Input records:
-- -- --
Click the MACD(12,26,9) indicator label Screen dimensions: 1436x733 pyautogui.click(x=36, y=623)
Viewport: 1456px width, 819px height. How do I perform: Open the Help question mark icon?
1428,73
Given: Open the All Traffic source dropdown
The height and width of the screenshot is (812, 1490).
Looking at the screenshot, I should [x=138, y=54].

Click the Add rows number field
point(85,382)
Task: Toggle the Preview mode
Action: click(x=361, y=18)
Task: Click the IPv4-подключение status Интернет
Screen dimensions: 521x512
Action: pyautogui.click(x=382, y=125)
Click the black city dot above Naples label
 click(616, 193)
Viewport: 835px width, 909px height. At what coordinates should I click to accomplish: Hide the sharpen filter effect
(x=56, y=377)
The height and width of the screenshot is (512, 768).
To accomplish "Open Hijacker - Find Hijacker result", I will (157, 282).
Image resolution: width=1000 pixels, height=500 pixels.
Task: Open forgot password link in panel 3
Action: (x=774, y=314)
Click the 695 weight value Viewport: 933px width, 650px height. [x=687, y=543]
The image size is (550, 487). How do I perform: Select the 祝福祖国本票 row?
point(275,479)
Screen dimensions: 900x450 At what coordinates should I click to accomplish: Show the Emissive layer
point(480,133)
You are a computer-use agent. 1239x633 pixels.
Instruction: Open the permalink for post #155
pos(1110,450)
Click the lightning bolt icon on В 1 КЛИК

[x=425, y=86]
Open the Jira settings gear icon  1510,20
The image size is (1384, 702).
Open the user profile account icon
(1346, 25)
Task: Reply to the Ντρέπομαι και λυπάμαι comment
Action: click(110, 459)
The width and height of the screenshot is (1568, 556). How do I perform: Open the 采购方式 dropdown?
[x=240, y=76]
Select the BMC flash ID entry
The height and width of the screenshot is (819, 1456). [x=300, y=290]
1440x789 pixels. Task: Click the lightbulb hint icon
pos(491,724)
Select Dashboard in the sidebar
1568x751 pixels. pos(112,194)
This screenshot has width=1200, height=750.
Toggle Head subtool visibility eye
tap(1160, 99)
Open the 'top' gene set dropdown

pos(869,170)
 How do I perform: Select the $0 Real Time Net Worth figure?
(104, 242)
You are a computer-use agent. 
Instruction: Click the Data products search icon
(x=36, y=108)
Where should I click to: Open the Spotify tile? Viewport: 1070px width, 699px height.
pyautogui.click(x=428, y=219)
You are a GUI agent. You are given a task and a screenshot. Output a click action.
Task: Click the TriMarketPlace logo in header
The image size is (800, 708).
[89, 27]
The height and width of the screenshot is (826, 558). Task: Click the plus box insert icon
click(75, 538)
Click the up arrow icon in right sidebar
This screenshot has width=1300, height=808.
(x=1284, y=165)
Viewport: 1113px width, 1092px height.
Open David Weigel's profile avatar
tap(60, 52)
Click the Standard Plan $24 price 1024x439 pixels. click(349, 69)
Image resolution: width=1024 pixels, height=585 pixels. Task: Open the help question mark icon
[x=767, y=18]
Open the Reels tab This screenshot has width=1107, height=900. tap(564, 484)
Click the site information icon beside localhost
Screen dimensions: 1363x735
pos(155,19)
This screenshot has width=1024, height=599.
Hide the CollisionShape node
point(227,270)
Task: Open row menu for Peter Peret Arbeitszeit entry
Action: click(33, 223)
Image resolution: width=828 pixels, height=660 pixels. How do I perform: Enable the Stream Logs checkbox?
-- -- --
Exercise requirements:
Print exactly the lines that run from the line containing "Open David Weigel's profile avatar" to the end of the data, both ends included.

Output for this task:
Open David Weigel's profile avatar
tap(60, 52)
Click the Standard Plan $24 price 1024x439 pixels. click(349, 69)
Image resolution: width=1024 pixels, height=585 pixels. Task: Open the help question mark icon
[x=767, y=18]
Open the Reels tab This screenshot has width=1107, height=900. tap(564, 484)
Click the site information icon beside localhost
Screen dimensions: 1363x735
pos(155,19)
This screenshot has width=1024, height=599.
Hide the CollisionShape node
point(227,270)
Task: Open row menu for Peter Peret Arbeitszeit entry
Action: click(33, 223)
Image resolution: width=828 pixels, height=660 pixels. How do I perform: Enable the Stream Logs checkbox?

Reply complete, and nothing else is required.